*Daftar Tugas*
a) Jawablah pertanyaan berikut berdasarkan teks tentang menata diri dalam Islam.
(i) Apa yang disebut sebagai landasan awal dalam menata diri?
(ii) Surah dan ayat berapa yang menjadi sumber firman Allah yang dikutip dalam teks?
(iii) Apa judul bab yang ditempatkan Imam al-Bukhari dalam kitab Shahih-nya?
b) Tuliskan lanjutan teks tentang menata diri dalam Islam, dimulai setelah kalimat terakhirnya.

━━━ Teks Sumber

Bagaimana Menata Diri Dalam Islam
Segala puji bagi Allah, Rabb semesta alam. Dengan rahmat dan taufik-Nya kita masih diberi kesempatan untuk menuntut ilmu dan memperdalam agama ini. Shalawat dan salam semoga senantiasa tercurah kepada Nabi kita Muhammad ﷺ, keluarga beliau, para sahabatnya, serta orang-orang yang mengikuti sunnah beliau hingga hari kiamat.
Menata diri dalam Islam adalah proses penting yang harus dilakukan setiap Muslim untuk menjadi pribadi yang lebih baik di dunia dan akhirat. Proses ini mencakup penyucian jiwa (tazkiyatun nafs), penguatan iman, peningkatan amal shalih, serta meninggalkan hal-hal yang sia-sia. Menata diri bukan hanya memperbaiki perilaku lahiriah, tetapi juga memperbaiki hati, niat, dan hubungan dengan Allah ﷻ.
Landasan awal dalam menata diri adalah ilmu. Tanpa ilmu yang benar, seseorang bisa tersesat atau melakukan amal dengan cara yang tidak sesuai tuntunan. Allah ﷻ berfirman, "Katakanlah, apakah sama orang-orang yang mengetahui dengan orang-orang yang tidak mengetahui?" (QS. Az-Zumar: 9). Imam al-Bukhari bahkan menempatkan bab “Ilmu sebelum ucapan dan perbuatan” dalam kitab Shahih-nya, menunjukkan urgensi belajar sebelum bertindak.

━━━━━━
━━━ Data Tercatat

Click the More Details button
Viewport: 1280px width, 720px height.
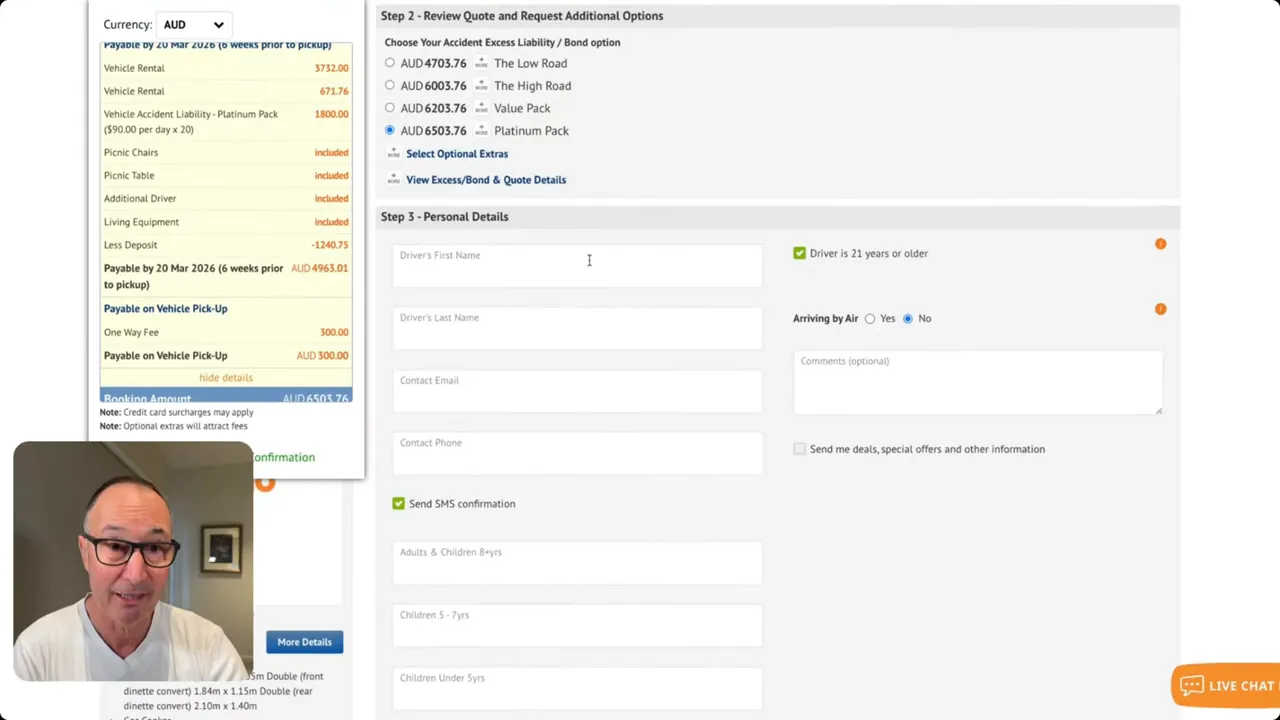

━━━━━━

*Daftar Jawaban*
a)
(i) Landasan awal dalam menata diri adalah ilmu.
(ii) Firman itu dikutip dari QS. Az-Zumar ayat 9.
(iii) Judul bab itu adalah “Ilmu sebelum ucapan dan perbuatan”.

b)
Dalam proses ini, hati adalah titik pusat. Rasulullah ﷺ bersabda, “Sesungguhnya di dalam tubuh terdapat segumpal daging. Jika ia baik, maka baiklah seluruh tubuh. Jika ia rusak, maka rusaklah seluruh tubuh. Ketahuilah bahwa ia adalah hati.” (HR. Bukhari dan Muslim). Maka penting bagi seorang Muslim untuk selalu menjaga kebersihan hati dan niatnya agar tidak tercemar oleh riya', hasad, atau penyakit hati lainnya.
Ibadah juga merupakan alat utama dalam membentuk jiwa dan karakter seorang Muslim. Konsistensi dalam shalat, dzikir, puasa, dan ibadah-ibadah lainnya menjadi penopang kuat dalam menjaga keistiqamahan. Dalam hadits Qudsi, Allah ﷻ berfirman, “Hamba-Ku senantiasa mendekat kepada-Ku dengan amal-amal sunnah hingga Aku mencintainya.” (HR. Bukhari). Cinta Allah kepada hamba-Nya adalah buah manis dari proses penataan diri yang dilakukan dengan tulus dan sabar.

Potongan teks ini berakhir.